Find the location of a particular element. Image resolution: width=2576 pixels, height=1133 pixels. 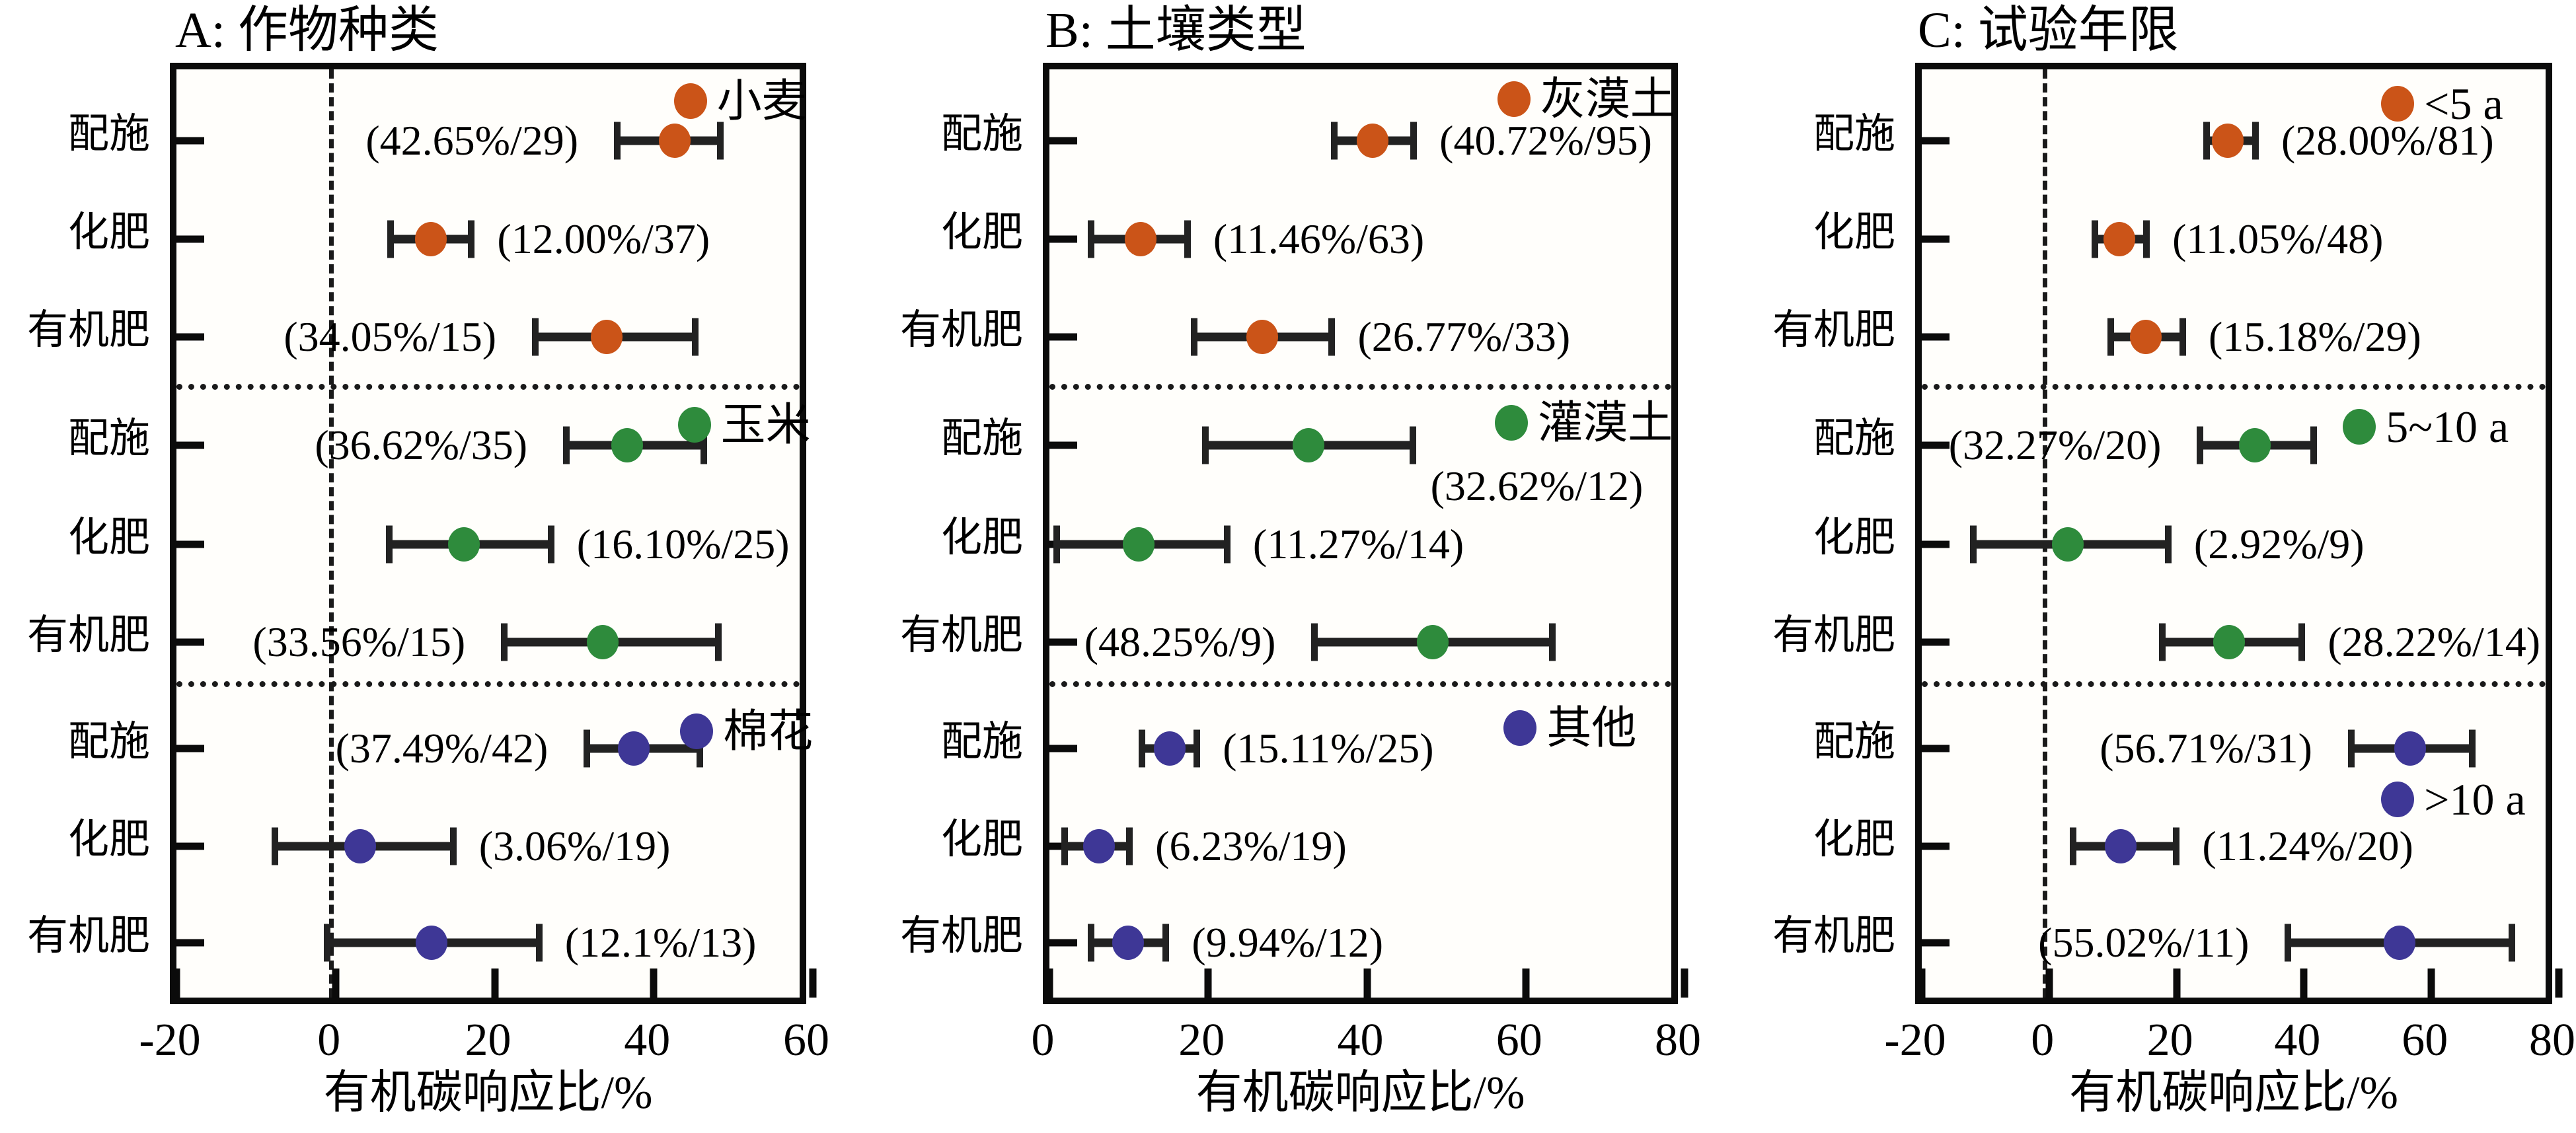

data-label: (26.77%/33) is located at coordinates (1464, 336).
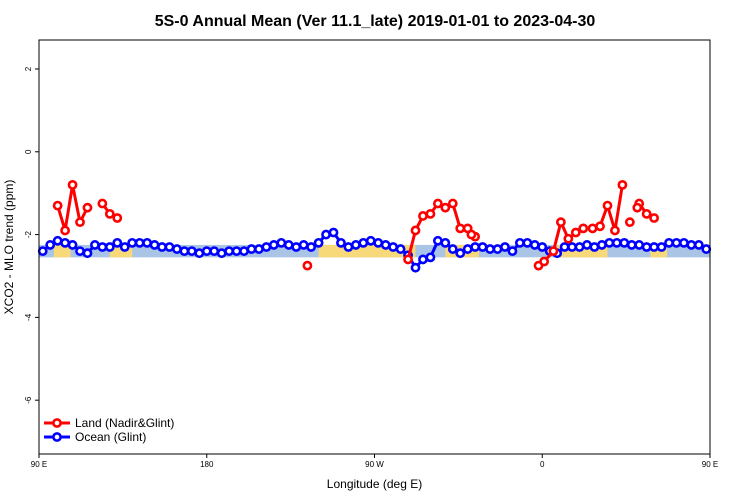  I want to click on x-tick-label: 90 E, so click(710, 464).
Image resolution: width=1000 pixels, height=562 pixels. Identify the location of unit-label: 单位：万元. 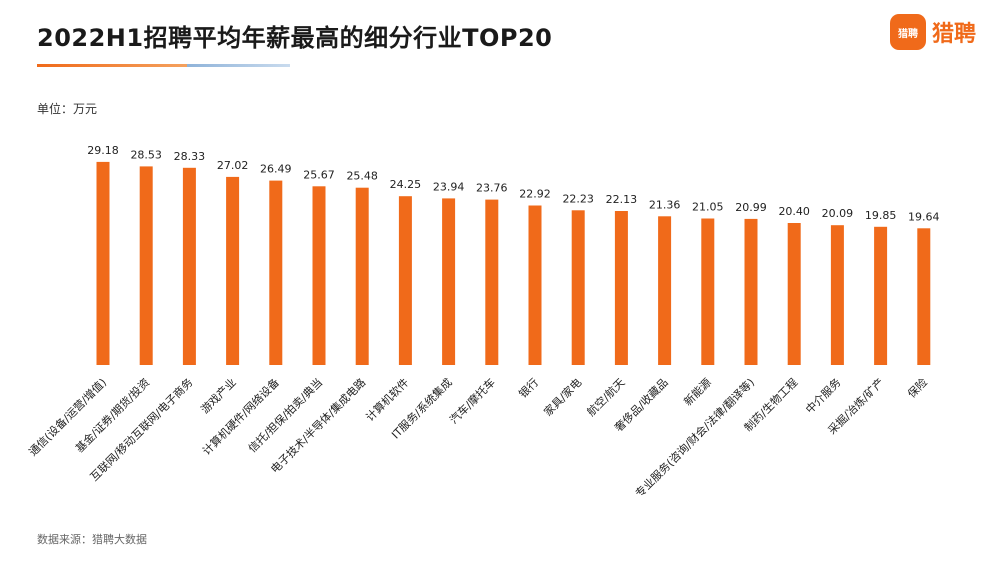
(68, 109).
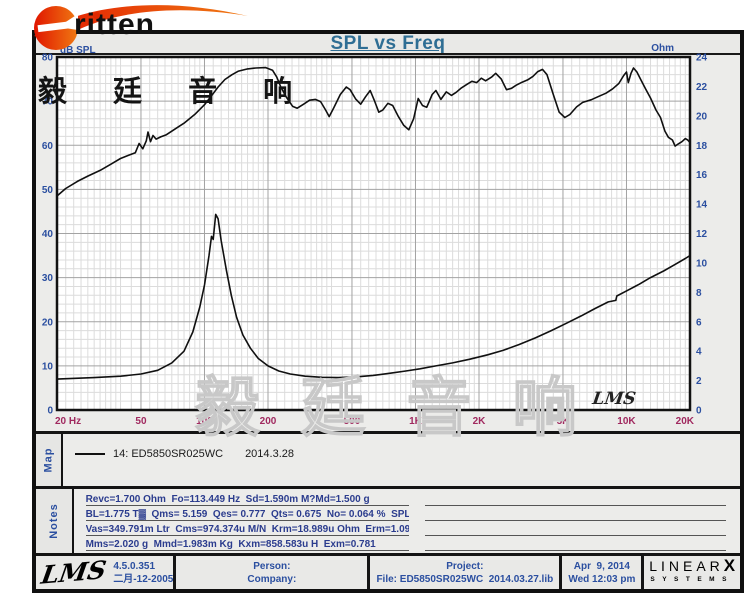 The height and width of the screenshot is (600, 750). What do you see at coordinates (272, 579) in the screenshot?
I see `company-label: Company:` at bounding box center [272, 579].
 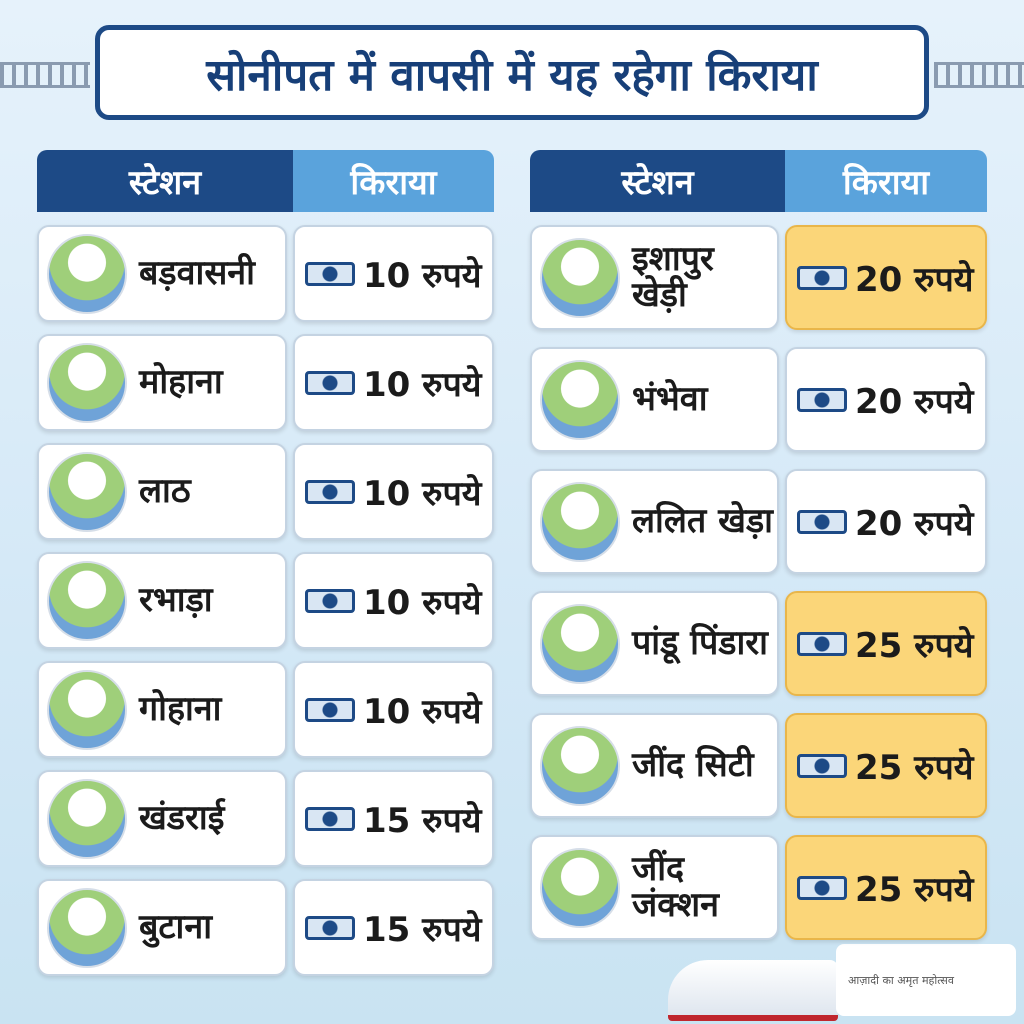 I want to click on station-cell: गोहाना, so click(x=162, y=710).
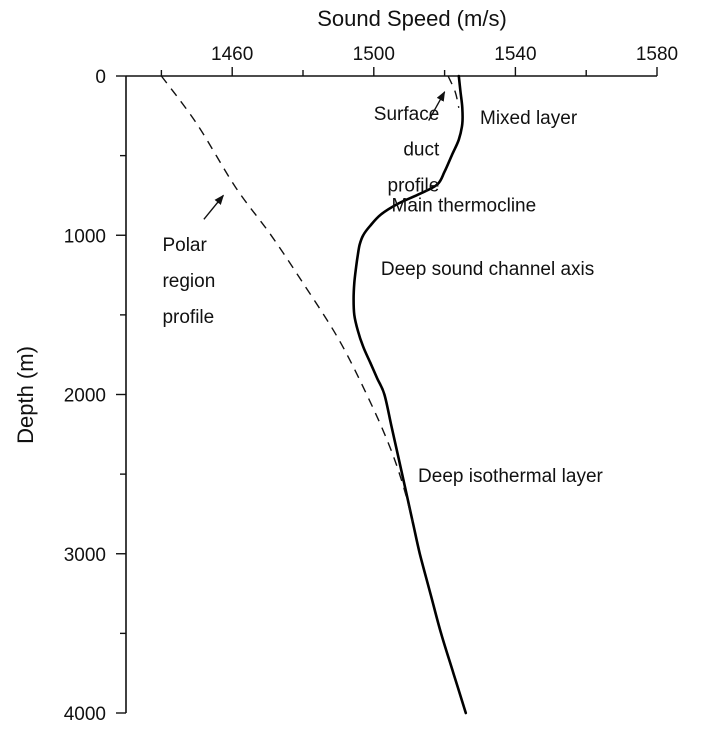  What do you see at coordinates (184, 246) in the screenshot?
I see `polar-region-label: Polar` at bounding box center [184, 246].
--
Can you lay out the records as a Markdown table with columns "Number" and "Record Line", starting at the first line and ending at the line that contains "I want to click on x-tick-label: 90"? Skip blank lines and leave out the pictures.

WRITTEN ANSWER:
| Number | Record Line |
|---|---|
| 1 | Find the location of a particular element. Image resolution: width=2576 pixels, height=1133 pixels.  |
| 2 | data-label: (26.77%/33) is located at coordinates (1464, 336). |
| 3 |   I want to click on x-tick-label: 90 E, so click(710, 464). |